Standardization¶
Canonicalization, functional group normalization, aromaticity, tautomers, and deduplication.
Canonicalize¶
canonicalize() applies the full normalization pipeline: neutralize, standardize functional groups,
Kekule normalization, implicit hydrogen cleanup, aromatization, and charge standardization.
from chython import smiles
mol = smiles('C(=O)(O)c1ccccc1')
mol.canonicalize()
print(str(mol)) # canonical SMILES
# Options
mol.canonicalize(
fix_tautomers=True, # canonical tautomer form (default)
keep_kekule=False, # return Kekule instead of aromatic
logging=False, # return list of changes made
ignore=True, # skip standardization bugs
)
# With logging: returns list of (atoms, rule_id, description) tuples
log = mol.canonicalize(logging=True)
for atoms, rule_id, description in log:
print(f'{description} at atoms {atoms}')
Functional Group Standardization¶
standardize() normalizes functional groups (nitro, sulfoxide, etc.)

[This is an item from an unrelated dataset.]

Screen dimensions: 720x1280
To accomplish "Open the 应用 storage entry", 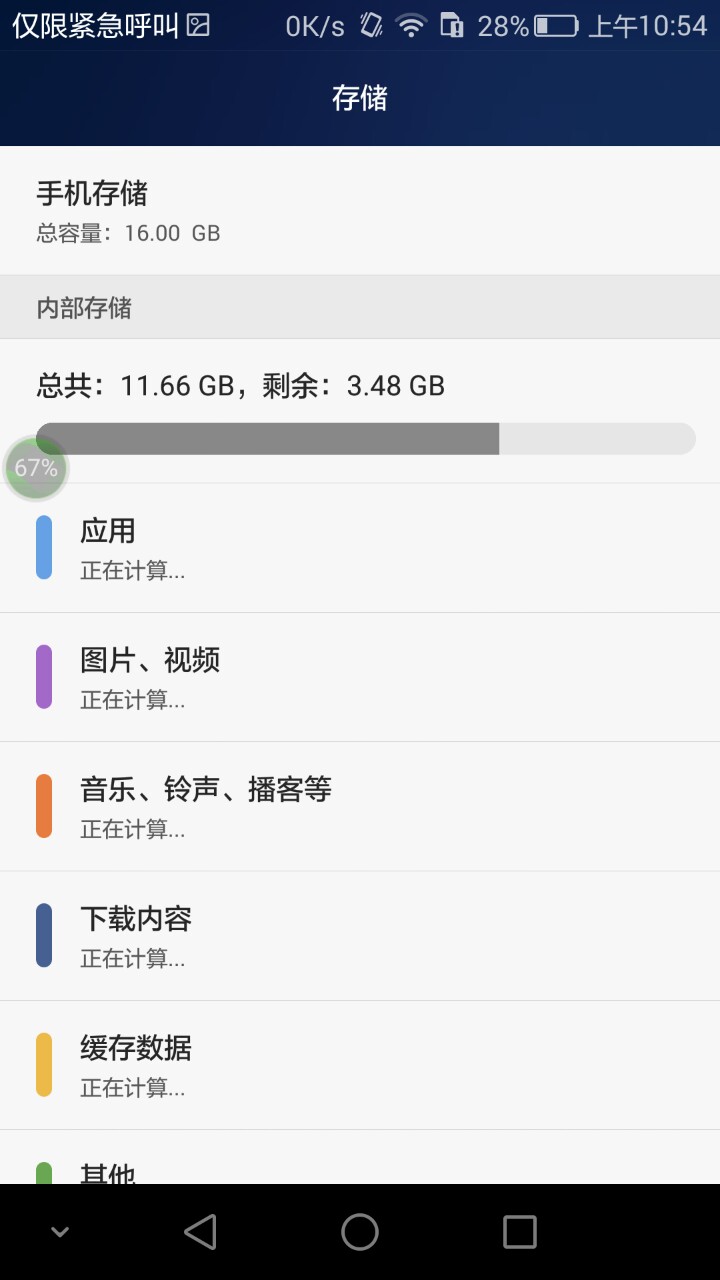I will pos(360,548).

without changing aromaticity or tautomers. Over 80 rules applied:
mol = smiles('c1ccccc1N(=O)=O') # nitro
mol.standardize() # normalizes to [N+]([O-])=O form
# With logging
log = mol.standardize(logging=True)
# Charge normalization (zwitterions)
mol.standardize_charges()
Neutralize¶
mol = smiles('[NH3+]CC(=O)[O-]') # zwitterion
mol.neutralize() # removes zwitterionic charges
Aromaticity¶
mol = smiles('c1ccccc1')
# Convert aromatic (Thiele) to Kekule form
mol.kekule()
print(str(mol)) # C1=CC=CC=C1
# Convert back to aromatic form
mol.thiele()
print(str(mol)) # c1ccccc1
# Enumerate all Kekule structures
for kekule_form in mol.enumerate_kekule():
print(str(kekule_form))
Implicit / Explicit Hydrogens¶
mol = smiles('CCO')
# Add explicit hydrogens
added = mol.explicify_hydrogens() # returns count of added H
mol.clean2d() # recalculate layout after adding atoms
# Remove explicit hydrogens (make implicit)
mol.implicify_hydrogens()
# Fix implicit hydrogen counts
mol.fix_structure()
implicify_hydrogens works for aromatic rings only in Kekule form.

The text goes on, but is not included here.